**Exercise brief**:
Each line of the records below that holds "computer" should be copied out.
*** Provided material ***
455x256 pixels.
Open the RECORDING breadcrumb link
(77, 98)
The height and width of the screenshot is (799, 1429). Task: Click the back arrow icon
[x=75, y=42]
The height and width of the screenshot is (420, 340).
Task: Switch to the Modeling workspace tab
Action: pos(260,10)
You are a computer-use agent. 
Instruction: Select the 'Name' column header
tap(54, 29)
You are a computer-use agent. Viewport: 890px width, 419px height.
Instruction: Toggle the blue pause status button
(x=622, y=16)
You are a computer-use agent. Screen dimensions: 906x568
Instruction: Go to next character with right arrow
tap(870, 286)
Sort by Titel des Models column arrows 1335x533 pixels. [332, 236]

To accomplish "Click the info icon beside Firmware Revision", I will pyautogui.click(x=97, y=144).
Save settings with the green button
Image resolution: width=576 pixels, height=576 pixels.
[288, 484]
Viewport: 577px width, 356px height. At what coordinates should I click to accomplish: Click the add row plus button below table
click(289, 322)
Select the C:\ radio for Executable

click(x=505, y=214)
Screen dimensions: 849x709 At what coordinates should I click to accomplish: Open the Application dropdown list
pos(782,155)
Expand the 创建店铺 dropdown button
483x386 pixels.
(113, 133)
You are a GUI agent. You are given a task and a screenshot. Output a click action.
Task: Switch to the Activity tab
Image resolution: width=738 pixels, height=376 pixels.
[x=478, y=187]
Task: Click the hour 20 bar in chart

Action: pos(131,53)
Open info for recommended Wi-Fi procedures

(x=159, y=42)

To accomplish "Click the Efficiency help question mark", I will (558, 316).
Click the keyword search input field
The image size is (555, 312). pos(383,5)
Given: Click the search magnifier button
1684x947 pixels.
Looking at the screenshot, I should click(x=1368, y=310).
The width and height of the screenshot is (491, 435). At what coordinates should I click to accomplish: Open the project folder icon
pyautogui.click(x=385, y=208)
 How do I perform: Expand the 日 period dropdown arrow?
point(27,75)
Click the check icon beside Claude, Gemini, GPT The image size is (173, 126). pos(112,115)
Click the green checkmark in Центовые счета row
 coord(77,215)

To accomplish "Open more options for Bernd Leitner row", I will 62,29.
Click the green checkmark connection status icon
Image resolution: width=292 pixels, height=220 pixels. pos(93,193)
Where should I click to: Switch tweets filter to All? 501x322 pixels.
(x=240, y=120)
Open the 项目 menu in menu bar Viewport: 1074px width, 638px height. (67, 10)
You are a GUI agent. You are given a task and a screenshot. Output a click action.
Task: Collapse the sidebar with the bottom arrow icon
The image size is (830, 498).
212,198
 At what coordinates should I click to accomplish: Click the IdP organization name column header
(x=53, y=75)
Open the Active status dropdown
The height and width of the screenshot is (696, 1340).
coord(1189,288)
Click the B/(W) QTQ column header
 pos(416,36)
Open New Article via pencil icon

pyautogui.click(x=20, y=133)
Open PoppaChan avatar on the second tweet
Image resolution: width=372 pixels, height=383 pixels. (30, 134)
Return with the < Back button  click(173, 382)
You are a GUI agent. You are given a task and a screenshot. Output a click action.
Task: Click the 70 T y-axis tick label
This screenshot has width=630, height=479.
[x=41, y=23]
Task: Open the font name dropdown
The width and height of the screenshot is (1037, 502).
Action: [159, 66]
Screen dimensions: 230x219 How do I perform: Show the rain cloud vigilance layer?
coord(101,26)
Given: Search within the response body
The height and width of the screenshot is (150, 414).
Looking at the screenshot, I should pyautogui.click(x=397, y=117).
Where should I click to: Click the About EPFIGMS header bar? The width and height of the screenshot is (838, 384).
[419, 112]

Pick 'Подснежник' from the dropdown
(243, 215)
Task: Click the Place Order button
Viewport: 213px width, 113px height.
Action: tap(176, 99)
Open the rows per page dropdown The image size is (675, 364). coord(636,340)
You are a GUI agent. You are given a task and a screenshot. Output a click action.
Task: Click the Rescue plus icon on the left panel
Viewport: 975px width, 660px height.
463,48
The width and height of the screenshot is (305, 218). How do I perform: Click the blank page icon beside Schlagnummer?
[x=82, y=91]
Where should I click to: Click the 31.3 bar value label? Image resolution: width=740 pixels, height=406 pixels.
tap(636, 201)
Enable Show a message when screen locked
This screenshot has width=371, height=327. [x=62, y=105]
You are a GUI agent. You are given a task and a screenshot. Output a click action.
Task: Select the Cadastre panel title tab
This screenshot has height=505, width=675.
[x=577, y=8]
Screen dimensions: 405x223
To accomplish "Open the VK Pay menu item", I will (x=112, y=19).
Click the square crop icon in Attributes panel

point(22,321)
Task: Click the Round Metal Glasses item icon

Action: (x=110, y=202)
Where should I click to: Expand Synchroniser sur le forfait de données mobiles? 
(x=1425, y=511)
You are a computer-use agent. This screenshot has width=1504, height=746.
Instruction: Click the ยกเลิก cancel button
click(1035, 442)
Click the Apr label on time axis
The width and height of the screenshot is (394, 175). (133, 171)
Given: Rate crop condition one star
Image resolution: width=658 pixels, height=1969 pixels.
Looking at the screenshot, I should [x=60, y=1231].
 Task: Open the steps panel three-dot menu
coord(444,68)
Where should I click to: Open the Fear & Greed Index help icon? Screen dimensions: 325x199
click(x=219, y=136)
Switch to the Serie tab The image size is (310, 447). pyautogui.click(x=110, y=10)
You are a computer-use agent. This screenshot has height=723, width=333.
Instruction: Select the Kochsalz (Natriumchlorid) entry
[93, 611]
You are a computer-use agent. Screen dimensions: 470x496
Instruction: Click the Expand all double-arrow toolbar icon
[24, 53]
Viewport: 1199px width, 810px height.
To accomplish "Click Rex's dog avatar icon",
*** End of Provided material ***
**Exercise answer**:
You are a computer-use agent. 
You are a computer-use agent. Viewport: 890px width, 419px height.
You are a computer-use agent. Screen dimensions: 906x568
You are a computer-use agent. This screenshot has width=1504, height=746.
You are a computer-use agent. This screenshot has height=723, width=333.
You are a computer-use agent. Screen dimensions: 470x496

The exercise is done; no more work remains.